The budget cuts being applied to the B.C. RCMP, including the Highway of Tears investigation, begs the difficult question of to what degree is policing and prevention the force's main duty, as compared to investigating and solving crimes.
Project E-Pana, the task force charged with investigating the murdered and missing women in the Highway of Tears region, will lose six investigators as part of a $1.4-million cut in spending on major crimes. Project E-Pana has been going for eight years, with as many as 70 investigators working the case, although the number is currently about a dozen, along with support staff.
As open cases age and there are fewer leads to pursue, that is a natural and inevitable occurence to any police investigation. Although Carrier Sekani Tribal Council Chief Terry Teegee is right that it is time for Prime Minister Stephen Harper to order a national inquiry into missing and murdered women, most of them aboriginal, on the nation's highways, his logic is faulty when he says "rather than reducing funding, I think they should be increasing funds considering the fact that some of these cases have reached a dead end."
Hiring more investigators won't make the trail any less colder, particularly when some of the cases are more than 40 years old. The number of investigators and the amount of time and money devoted to the cases doesn't necessarily mean better results. A small, devoted team could be even more effective at generating breakthroughs, rather than a larger organization and the bureaucratic issues that come with the bigger staff.
Furthermore, it lets police devote resources to solving other important cases, as well as to police and prevent crimes from happening in the first place.
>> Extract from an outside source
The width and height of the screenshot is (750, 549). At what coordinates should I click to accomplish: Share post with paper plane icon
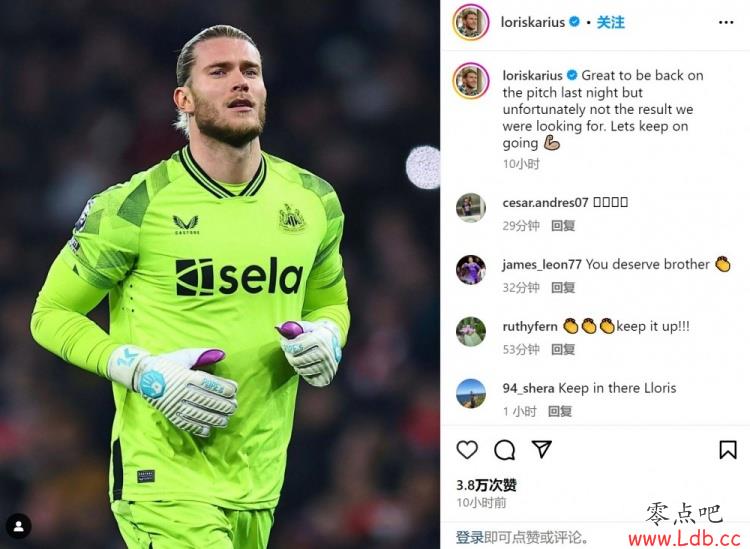click(541, 449)
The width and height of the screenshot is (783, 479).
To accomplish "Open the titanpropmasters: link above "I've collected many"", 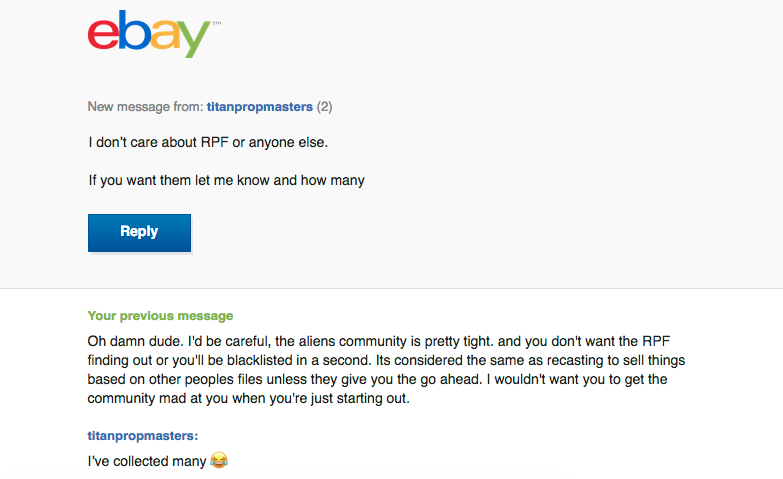I will point(143,436).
For example, awareness campaigns asking drivers to slow down help and a well-located speed trap captures the worst offenders while getting everyone else to ease up on the gas pedal. Neither of those methods, however, is anywhere near as effective as a police car driving on the highway. Even the most excessive speeders behave when there is a police car at the front of the convoy, driving the speed limit.
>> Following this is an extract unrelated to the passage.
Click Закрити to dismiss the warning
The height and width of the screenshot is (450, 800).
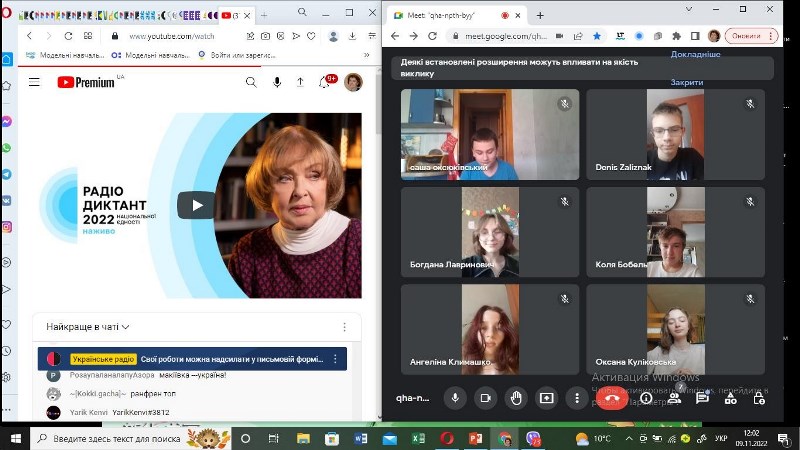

It's not an either/or proposition, of course, but bringing criminals to justice and bringing closure to victims and their families is the work that becomes necessary when policing and prevention fail. It's necessary work, yet it shouldn't be the first or best use of police resources. Unfortunately, Hollywood movies and TV crime dramas have much more fertile storytelling ground on the investigation side than on the efforts made to stop crime before it happens.
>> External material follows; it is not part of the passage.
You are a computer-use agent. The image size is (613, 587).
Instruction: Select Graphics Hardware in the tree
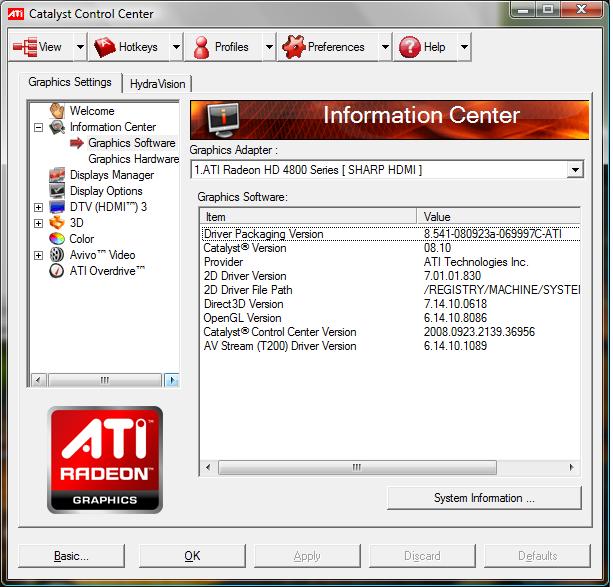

Catching bad guys makes streets safer and it's an easy measurement to quantify. Community policing addresses crime before it happens, meaning that there's not much to measure, except for the absence of crime. With so many variables that can affect crime stats (the authors of the Freakonomics books, for example, argue that a major but unrecognized factor in the decline in the overall U.S. crime rate in the last 40 years was the legalization of abortion), it seems like a waste to send officers on foot patrols, on school visits or simply driving up and down the highway during peak traffic times. They should be out catching bad guys, goes the argument.
Like doctors and nurses, we'll always need law enforcement in our society. In the same way that doctors and nurses like to talk about preventative health because they would rather people avoid illness and disease as much as possible, police officers like preventing crime more than slapping cuffs on offenders.
There is plenty of suffering the world for these professionals to deal with, so stopping a little bit of it from happening in the first place is a good investment. We'll leave know but it might have prevented some of those missing and murdered women from becoming victims in the first place.